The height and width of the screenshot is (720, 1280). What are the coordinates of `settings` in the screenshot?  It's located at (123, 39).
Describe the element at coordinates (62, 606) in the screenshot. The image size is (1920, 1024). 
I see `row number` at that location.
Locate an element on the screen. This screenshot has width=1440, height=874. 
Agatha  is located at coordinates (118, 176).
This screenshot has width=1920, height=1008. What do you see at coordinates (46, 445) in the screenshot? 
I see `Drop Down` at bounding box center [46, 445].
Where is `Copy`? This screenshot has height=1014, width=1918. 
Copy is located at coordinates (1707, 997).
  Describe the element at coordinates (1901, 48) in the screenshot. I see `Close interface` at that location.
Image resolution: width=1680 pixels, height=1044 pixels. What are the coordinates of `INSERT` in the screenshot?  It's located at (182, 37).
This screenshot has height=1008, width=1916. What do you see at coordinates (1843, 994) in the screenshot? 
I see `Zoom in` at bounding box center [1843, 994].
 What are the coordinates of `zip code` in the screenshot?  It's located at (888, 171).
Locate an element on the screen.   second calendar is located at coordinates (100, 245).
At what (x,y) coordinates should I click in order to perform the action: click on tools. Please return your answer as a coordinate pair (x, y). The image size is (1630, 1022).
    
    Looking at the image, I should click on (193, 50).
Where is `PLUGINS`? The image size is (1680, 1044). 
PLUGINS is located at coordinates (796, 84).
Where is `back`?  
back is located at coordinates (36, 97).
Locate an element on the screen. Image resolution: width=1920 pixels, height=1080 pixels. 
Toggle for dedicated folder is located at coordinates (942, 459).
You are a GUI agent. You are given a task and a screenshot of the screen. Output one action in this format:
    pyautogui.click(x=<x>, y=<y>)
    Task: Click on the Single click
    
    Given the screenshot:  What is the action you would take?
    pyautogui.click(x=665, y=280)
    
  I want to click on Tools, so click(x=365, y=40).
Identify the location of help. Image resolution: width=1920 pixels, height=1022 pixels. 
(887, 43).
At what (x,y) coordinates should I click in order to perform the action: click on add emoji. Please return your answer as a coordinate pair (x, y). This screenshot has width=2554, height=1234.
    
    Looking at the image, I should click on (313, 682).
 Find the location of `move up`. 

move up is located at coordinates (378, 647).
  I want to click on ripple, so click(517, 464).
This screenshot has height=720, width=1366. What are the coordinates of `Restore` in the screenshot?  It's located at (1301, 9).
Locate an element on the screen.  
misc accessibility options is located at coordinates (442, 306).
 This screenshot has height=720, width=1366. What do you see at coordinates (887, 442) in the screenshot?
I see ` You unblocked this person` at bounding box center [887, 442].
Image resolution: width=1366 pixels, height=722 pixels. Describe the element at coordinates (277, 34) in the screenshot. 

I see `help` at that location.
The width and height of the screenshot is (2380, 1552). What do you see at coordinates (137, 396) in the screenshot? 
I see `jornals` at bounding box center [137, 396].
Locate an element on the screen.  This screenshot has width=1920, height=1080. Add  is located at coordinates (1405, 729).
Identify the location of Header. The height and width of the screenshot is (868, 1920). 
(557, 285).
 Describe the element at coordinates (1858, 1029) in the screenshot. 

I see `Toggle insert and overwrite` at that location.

* * *

• **Exercise objective**: Copy the rows above verbatim, starting at the line containing "Identify the location of help." and continuing through the last row, with both of those lines included.

• **Solution to the problem**:
Identify the location of help. Image resolution: width=1920 pixels, height=1022 pixels. 
(887, 43).
At what (x,y) coordinates should I click in order to perform the action: click on add emoji. Please return your answer as a coordinate pair (x, y). This screenshot has width=2554, height=1234.
    
    Looking at the image, I should click on (313, 682).
 Find the location of `move up`. 

move up is located at coordinates (378, 647).
  I want to click on ripple, so click(517, 464).
This screenshot has height=720, width=1366. What are the coordinates of `Restore` in the screenshot?  It's located at (1301, 9).
Locate an element on the screen.  
misc accessibility options is located at coordinates (442, 306).
 This screenshot has height=720, width=1366. What do you see at coordinates (887, 442) in the screenshot?
I see ` You unblocked this person` at bounding box center [887, 442].
Image resolution: width=1366 pixels, height=722 pixels. Describe the element at coordinates (277, 34) in the screenshot. 

I see `help` at that location.
The width and height of the screenshot is (2380, 1552). What do you see at coordinates (137, 396) in the screenshot? 
I see `jornals` at bounding box center [137, 396].
Locate an element on the screen.  This screenshot has width=1920, height=1080. Add  is located at coordinates (1405, 729).
Identify the location of Header. The height and width of the screenshot is (868, 1920). 
(557, 285).
 Describe the element at coordinates (1858, 1029) in the screenshot. 

I see `Toggle insert and overwrite` at that location.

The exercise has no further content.